The pairwiseAlignment() function have a problematic way of handling empty sequences illustrated by this toy example:

library(Biostrings)

seq1 <- DNAString('ATCG')
seq2 <- DNAString('')

tmp <- pairwiseAlignment(seq1, seq2)
class(tmp)
[1] "PairwiseAlignmentsSingleSubject"
attr(,"package")
[1] "Biostrings"

tmp
Global PairwiseAlignmentsSingleSubject (1 of 1)
Error in rep(" ", patternSpaces) : invalid 'times' argument
In function (object)  : NaNs produced

My inituition would be that pairwiseAlignment it simply repported no overlap and a score of NA.

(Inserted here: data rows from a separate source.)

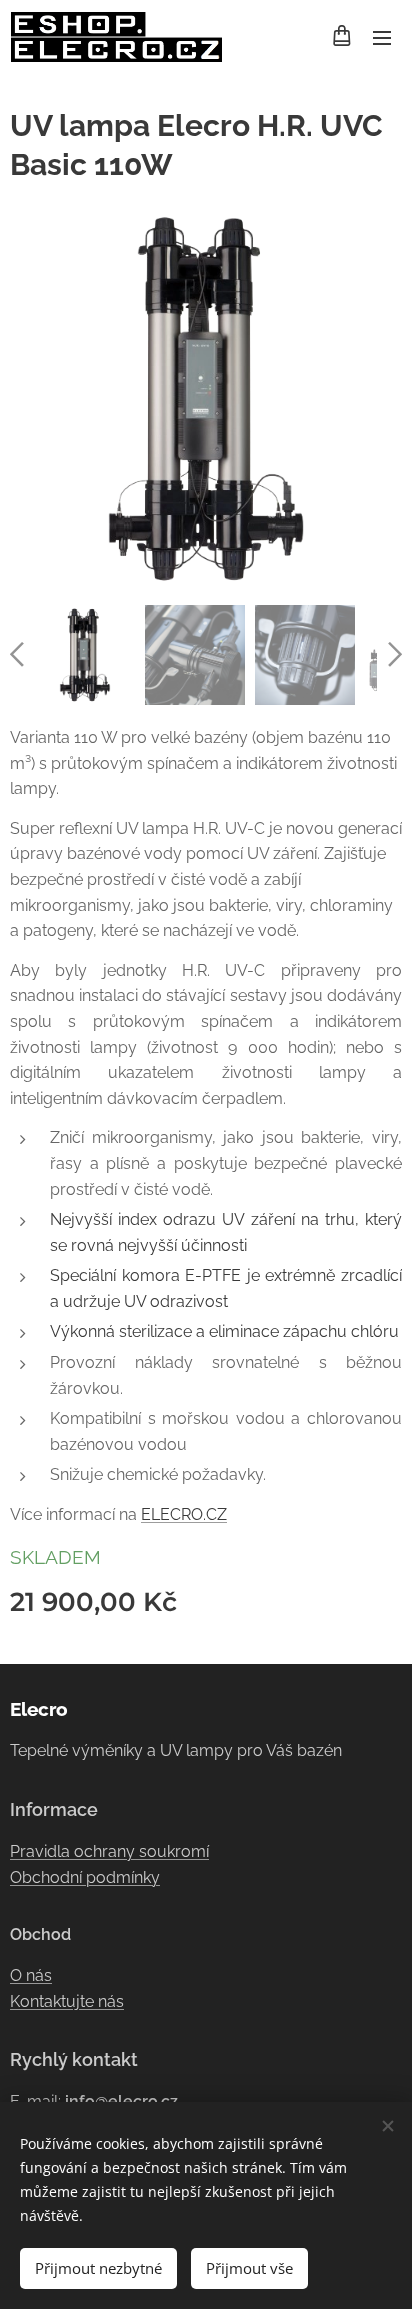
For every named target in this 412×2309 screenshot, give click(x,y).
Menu (382, 37)
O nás (31, 1975)
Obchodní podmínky (85, 1877)
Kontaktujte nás (67, 2001)
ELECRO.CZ (184, 1514)
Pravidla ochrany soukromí (109, 1851)
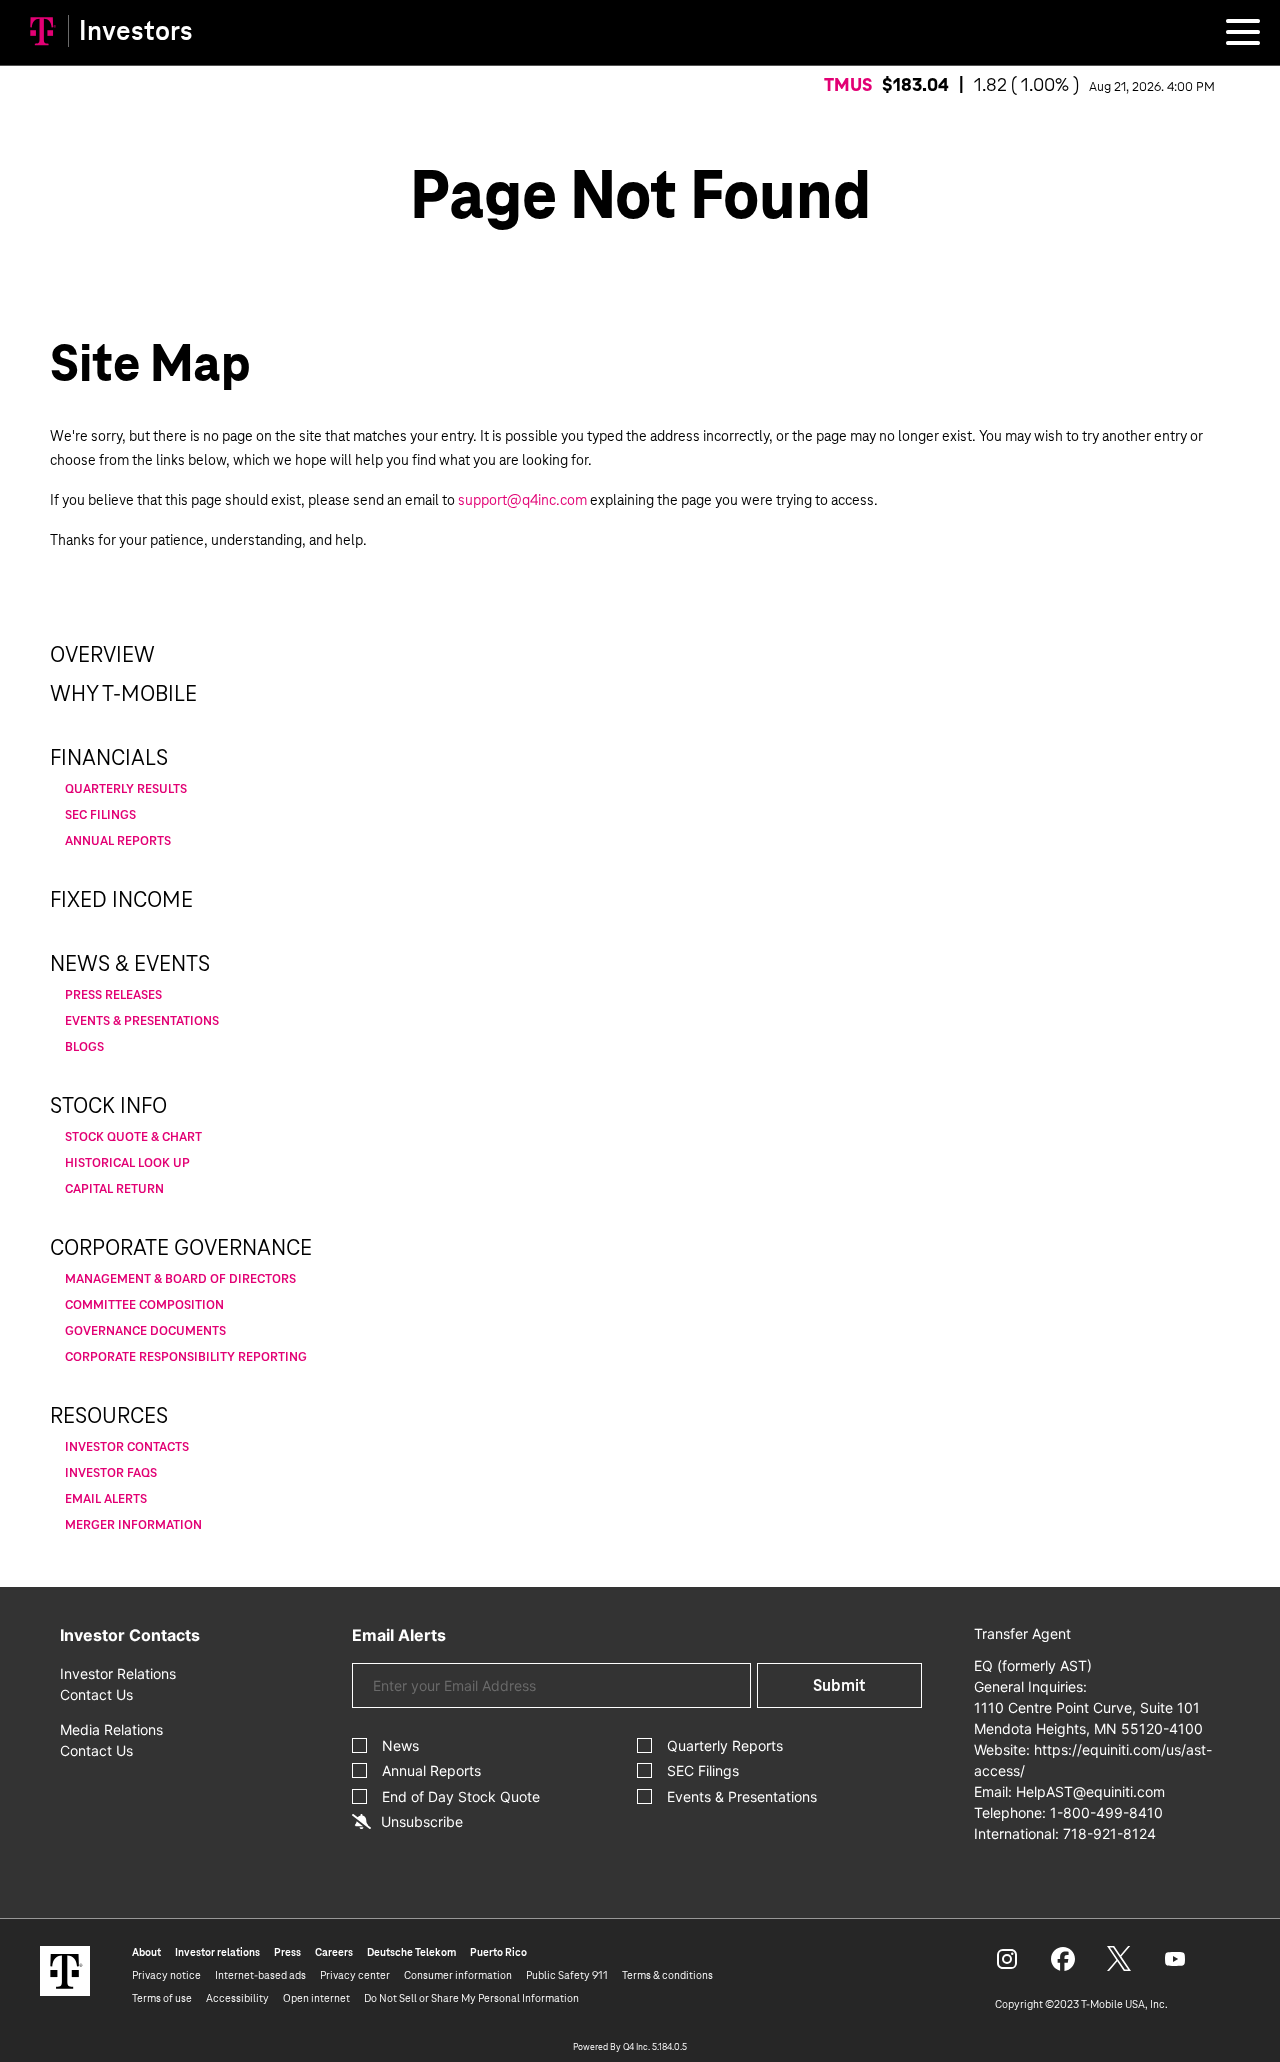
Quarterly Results (126, 789)
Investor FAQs (111, 1473)
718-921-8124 (1109, 1833)
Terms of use (162, 1998)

Btw this error crashes RStudio-

biostrings • 666 views
0
Entering edit mode

Hi Kristoffer,

This error crashes my R session (and I'm not using RStudio, just R at the Unix command line in a terminal). Will investigate. Thanks for the report.

H.

0
Entering edit mode
@herve-pages-1542
Last seen 11 hours ago
Seattle, WA, United States

Hi Kristoffer,

Sorry that it took so long but this was a low-priority issue. It should be fixed in Biostrings 2.47.3:

library(Biostrings)
pattern <- DNAString("ATCG")
subject <- DNAString("")
pairwiseAlignment(pattern, subject)
# Global PairwiseAlignmentsSingleSubject (1 of 1)
# pattern: [1] ""
# subject: [1] ""
# score: -26 

The score of -26 reflects the cost of the gap introduced by the full deletion required to globally align "ATCG" to "". Given that the default values of gapOpening and gapExtension are 10 and 4, respectively, the cost of this gap is gapOpening + 4 * gapExtension = 26.

Biostrings 2.47.3 should become available via biocLite() to Bioconductor devel users in the next 48 hours or so.

Cheers,

H.